A obra mais conhecida de William Shakespeare é exibida hoje numa versão que nem todos conhecem ou esperavam conhecer.
"Hamlet", produção soviética de 1964 dirigida por Grigory Kozyntsev, integra o ciclo Teatro, Cinema e Psicanálise, promovido pela Sala Cinemateca em parceria com a Sociedade Brasileira de Psicanálise.
Após a exibição do filme, o psicanalista Luis Carlos Menezes e o crítico e professor de Letras da USP José Miguel Wisnik -mediados pelo também psicanalista Uracy Simões- abrem mesa-redonda para discutir o filme e a obra do dramaturgo inglês.
Enganam-se os que esperam ver um filme de técnica rústica. Antes de qualquer metáfora política, "Hamlet" ("Gamlet", em russo), é uma adaptação em princípio fiel ao texto original. Há, ainda, um rigor estético e narrativo como pouco se vê nessas transposições.
Como no original, Hamlet é o príncipe que ouve o fantasma de seu pai pedindo vingança por ter sido assassinado pelo irmão, que assumiu o trono da Dinamarca.

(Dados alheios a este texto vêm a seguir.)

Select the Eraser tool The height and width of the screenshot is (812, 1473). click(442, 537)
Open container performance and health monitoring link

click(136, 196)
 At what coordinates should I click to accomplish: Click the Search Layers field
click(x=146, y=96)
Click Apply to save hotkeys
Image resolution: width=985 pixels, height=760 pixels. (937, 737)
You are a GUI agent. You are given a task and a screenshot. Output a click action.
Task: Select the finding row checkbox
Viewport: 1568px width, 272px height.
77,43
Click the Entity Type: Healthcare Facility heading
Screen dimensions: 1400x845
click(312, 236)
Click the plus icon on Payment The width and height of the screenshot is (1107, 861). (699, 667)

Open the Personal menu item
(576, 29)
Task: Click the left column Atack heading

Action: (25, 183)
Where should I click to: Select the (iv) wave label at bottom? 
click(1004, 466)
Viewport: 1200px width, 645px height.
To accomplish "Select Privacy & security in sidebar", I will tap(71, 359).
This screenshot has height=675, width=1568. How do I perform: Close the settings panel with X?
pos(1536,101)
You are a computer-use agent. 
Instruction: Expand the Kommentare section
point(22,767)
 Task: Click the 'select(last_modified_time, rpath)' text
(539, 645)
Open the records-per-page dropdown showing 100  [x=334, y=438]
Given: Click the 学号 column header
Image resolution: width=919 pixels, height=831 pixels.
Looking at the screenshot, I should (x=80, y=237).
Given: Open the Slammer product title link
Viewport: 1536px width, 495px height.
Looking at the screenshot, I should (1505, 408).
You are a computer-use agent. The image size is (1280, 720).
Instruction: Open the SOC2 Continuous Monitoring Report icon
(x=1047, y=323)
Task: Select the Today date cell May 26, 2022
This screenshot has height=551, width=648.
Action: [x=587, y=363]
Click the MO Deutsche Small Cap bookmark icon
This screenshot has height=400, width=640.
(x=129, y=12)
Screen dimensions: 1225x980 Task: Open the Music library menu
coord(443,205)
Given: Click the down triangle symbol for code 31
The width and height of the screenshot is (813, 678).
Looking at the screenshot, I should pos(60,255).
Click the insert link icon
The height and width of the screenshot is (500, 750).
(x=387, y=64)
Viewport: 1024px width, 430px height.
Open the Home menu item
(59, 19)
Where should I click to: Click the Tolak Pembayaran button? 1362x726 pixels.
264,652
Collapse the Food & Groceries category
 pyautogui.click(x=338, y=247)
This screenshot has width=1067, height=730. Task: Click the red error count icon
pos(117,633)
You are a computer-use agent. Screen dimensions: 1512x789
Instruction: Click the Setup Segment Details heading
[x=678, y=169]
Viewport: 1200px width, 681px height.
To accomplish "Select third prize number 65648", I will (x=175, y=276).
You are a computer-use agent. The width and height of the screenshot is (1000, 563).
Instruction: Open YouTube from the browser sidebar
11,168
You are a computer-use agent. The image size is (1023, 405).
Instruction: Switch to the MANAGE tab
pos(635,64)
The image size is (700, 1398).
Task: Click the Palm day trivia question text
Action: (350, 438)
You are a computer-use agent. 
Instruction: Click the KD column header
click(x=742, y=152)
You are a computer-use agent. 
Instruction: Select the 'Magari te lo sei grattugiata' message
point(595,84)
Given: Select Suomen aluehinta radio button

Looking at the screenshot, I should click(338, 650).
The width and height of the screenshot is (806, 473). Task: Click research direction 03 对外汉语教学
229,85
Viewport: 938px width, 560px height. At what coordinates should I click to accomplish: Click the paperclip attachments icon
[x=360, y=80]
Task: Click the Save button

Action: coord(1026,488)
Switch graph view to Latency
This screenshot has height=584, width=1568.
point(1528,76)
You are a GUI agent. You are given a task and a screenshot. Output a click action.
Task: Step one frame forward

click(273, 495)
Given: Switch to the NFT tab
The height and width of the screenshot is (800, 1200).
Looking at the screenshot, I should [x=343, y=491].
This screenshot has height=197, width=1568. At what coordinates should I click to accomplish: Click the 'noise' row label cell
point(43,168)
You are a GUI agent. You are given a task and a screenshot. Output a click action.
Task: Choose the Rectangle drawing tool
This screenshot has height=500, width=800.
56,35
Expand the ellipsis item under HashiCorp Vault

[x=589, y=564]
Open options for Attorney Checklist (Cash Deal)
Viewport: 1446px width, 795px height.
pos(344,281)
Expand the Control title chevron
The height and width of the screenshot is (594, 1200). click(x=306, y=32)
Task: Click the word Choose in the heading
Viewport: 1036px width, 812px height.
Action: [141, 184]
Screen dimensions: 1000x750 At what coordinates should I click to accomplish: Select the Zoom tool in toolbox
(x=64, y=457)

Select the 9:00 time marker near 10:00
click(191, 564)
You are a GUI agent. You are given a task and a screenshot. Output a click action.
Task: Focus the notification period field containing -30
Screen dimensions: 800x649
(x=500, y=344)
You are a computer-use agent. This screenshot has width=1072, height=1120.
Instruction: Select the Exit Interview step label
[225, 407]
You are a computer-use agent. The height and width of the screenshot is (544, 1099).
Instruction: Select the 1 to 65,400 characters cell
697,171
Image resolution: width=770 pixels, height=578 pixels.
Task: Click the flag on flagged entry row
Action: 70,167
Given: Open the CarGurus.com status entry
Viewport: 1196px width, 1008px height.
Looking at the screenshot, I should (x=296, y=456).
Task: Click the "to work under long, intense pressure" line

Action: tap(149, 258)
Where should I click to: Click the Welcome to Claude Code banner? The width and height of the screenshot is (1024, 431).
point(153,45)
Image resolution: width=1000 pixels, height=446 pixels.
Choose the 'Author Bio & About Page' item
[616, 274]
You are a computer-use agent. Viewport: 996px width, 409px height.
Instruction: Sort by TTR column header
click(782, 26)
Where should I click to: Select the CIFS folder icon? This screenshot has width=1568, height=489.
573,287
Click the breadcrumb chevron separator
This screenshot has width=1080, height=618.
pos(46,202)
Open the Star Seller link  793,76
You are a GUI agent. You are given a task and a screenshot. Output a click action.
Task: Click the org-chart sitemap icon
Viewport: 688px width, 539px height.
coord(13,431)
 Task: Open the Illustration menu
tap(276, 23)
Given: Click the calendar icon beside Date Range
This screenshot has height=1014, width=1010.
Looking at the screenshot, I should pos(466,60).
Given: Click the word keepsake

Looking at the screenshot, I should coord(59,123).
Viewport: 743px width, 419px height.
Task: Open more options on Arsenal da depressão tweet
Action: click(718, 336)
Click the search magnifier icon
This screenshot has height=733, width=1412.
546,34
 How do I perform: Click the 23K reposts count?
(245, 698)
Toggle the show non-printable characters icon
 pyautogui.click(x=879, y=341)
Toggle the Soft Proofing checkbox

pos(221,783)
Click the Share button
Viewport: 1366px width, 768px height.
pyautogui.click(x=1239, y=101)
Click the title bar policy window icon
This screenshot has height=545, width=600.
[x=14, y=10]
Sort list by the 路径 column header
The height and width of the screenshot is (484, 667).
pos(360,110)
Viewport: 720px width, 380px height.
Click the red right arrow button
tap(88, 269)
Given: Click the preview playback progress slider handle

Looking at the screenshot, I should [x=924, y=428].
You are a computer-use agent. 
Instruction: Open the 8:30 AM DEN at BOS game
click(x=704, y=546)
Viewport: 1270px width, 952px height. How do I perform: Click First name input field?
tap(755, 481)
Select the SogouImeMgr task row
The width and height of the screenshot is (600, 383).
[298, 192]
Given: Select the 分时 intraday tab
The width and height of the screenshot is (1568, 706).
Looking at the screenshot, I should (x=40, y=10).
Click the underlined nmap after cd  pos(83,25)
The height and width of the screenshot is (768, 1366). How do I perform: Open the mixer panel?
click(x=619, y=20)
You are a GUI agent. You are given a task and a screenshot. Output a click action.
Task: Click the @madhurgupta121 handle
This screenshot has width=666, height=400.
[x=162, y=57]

O problema é que o jovem príncipe (Innokenti Smoktunovsky, ator de prestígio na época, mas, convenhamos, com 39 anos, um tanto velho para o papel) não sabe como viabilizar a vingança, uma vez que não há provas fáceis que incriminem seu tio. Outra questão: sua mãe, Gertrudes, traiu o rei com o cunhado.
Quem é culpado, o quanto é culpado e o quanto a natureza humana contribuiu para esse e outros crimes é o dilema que faz de Hamlet um louco para os cortesãos.
Não é só. Junto a traições de amigos -o único confiável é Horácio- e tentativas de assassinato, ele ainda nutre um amor tortuoso por Ofélia (a bela Anastasiya Vertinskaya), mulher que cai na verdadeira loucura, aquela que leva à destruição.
Apesar de parecer um filme dos anos 50, o "Hamlet" soviético possui fotografia e cenografia adequadas, simples e cumprindo a caracterização do texto. O diretor não o rodou como teatro-filmado, ao contrário, mantém uma câmera sempre em panorâmicas e travel-lings, instigando o olhar do espectador que mais se ateria ao discurso da obra shakespeareana.
Adaptações de "Hamlet" não faltam. Pelo menos 25 versões "fiéis" existem -do "Hamlet" de Clement Maurice (1900) ao "Hamlet" de Michael Almereyda (99), passando pelos ótimos "Hamlet" de Laurence Olivier (48) e de Kenneth Branagh (96) e o péssimo de Franco Zeffirelli (90).
O que só fortalece a leitura de Grigory Kozyntsev. Basta a última sequência, que mostra o protagonista carregado por espadas.